Given request
Copy out each line in the rows below that contains the string "beside". Case counts.

(Rows on where targets appear)
'''
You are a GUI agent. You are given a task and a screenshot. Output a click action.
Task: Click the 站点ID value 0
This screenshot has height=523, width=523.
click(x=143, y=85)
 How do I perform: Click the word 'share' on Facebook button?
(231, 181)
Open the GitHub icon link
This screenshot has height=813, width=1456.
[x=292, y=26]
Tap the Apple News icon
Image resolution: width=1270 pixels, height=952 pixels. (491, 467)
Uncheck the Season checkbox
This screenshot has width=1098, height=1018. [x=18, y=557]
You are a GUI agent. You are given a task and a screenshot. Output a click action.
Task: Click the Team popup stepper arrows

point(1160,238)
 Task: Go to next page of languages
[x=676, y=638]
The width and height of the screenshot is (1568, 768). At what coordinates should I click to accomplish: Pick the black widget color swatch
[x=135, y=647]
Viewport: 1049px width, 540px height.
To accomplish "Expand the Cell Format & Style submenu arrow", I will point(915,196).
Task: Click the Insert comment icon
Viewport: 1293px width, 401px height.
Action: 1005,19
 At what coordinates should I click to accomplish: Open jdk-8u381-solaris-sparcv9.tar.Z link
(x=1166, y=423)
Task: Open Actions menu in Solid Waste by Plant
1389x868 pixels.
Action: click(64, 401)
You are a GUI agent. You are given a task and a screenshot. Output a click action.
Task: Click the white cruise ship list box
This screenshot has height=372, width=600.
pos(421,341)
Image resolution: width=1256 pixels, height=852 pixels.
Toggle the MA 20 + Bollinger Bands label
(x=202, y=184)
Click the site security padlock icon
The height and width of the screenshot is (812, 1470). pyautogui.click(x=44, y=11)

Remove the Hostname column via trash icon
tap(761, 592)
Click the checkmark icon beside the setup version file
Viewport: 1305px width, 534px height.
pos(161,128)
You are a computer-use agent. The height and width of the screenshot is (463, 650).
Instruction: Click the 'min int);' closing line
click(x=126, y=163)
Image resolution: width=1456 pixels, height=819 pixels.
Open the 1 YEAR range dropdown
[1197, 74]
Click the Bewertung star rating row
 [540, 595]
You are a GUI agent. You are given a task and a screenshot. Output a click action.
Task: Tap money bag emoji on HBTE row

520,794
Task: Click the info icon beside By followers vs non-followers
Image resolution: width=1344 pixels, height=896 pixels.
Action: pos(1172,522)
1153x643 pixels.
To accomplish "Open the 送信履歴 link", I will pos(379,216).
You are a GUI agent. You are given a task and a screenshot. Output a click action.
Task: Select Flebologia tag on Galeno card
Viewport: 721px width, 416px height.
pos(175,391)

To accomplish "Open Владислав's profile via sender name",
'''
Task result
Click the checkmark icon beside the setup version file
Task: Click the info icon beside By followers vs non-followers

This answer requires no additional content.